WILLIAM ROBERT FREEMAN. A little more than a year subsequent to the founding of the Freeman family in Montague county the subject of this personal sketch was born. As told in the sketch of Richard Freeman, William Freeman, the father, was a pioneer of the earliest time and was for a third of a century a leading and active spirit in the industrial and pastoral affairs of the county. Robert Freeman was his second child and was born October 27, 1858, in the pioneer habitation pointed out in recent years as the spot where the career of the Freeman family was launched. Like many another son of pioneers Robert Freeman came to maturity with a very limited knowledge of books. The family circumstances were adverse to the acquirement of an education and if excelled, in anything it was as a youth in the saddle, for from his earliest years the back of a pony was his home and his father’s well-stocked ranch his playground.

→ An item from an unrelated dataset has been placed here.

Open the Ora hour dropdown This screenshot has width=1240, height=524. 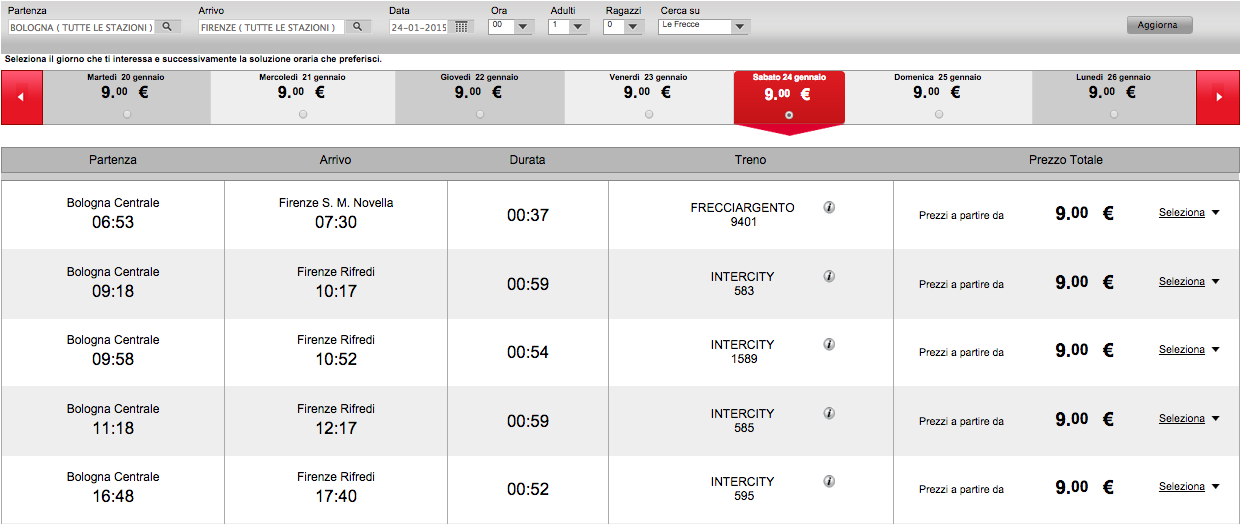[523, 27]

When his father brought ranching to a close, by the sale of his stock, Robert Freeman was of that age to become most useful to his parents on the farm. At the age of seventeen he married and established his first home on the family homestead, and a most humble and unpretentious home it was. The young couple traveled the long and lonely road from dependence to independence without murmur or complaint, relying their combined industry to work out their destiny on the farm. From their primitive home of the early days they established themselves in their new home on the side of the mountain near Montague Springs, where their children are fast reaching their majorities and taking their stations in the affairs of real life.

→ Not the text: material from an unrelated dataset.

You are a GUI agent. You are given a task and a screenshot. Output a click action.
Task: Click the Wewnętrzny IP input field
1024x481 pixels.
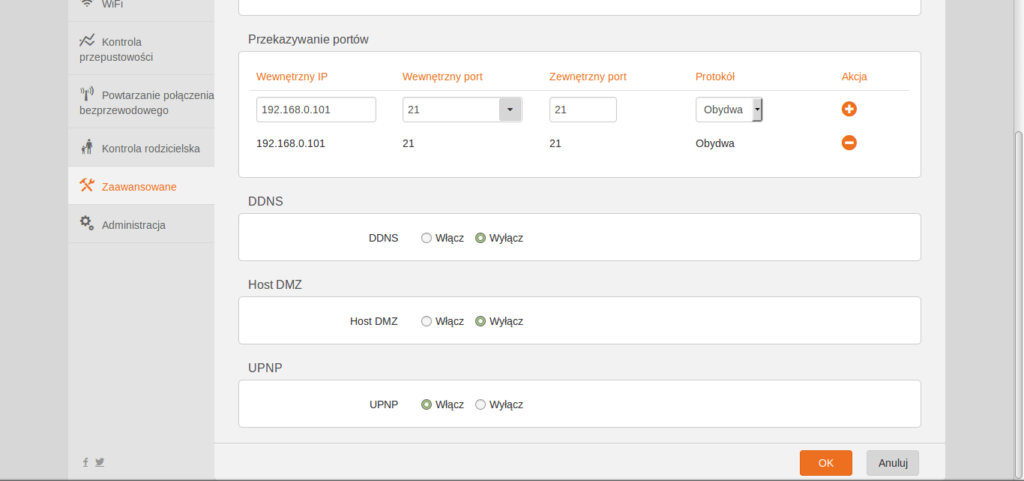315,110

Mr. Freeman owns some six hundred acres of land on the waters of Denton creek, nearly three hundred of which yielded abundantly to the touch of the industrious husbandman and the cotton, corn and other grain which constitute the annual crop of his farm add much to their already independent condition year by year.
In August, 1875, Robert Freeman was united in marriage with Miss Margaret Johnson, a daughter of Allen Johnson, who came to Texas prior to the war, from Mississippi, and fought the Indians on the western border of the state. Mr. Johnson settled in Young county, where his son Reuben was killed by the Indians and where he himself passed away. His widow, who was Miss Nancy Bragg, still survives and is a resident of Montague county. Mrs. Freeman was born in Young county, Texas, in 1858.
Mr. and Mrs. Freeman’s children are: Ella, Robert, Lon, Thomas, Eva, Sam, Bessie, Vi, and Vent, all of whom remain with the family circle and contribute of their industry toward the maintenance of the family prosperity and independence.
In the quiet performance of his every day affairs Robert Freeman has acquired his enviable reputation as a citizen. Content with his honorable lot as a tiller of the soil he has year by year added new successes to his achievement and he is now numbered among those who have helped in the internal development of the county, but who has reared an honorable posterity an clothe it with the material things of life. His ambition has led him only in the paths of agriculture and while he votes with the Democrats it is the result, largely, of custom rather than from a conviction that there is nothing good in any other political party.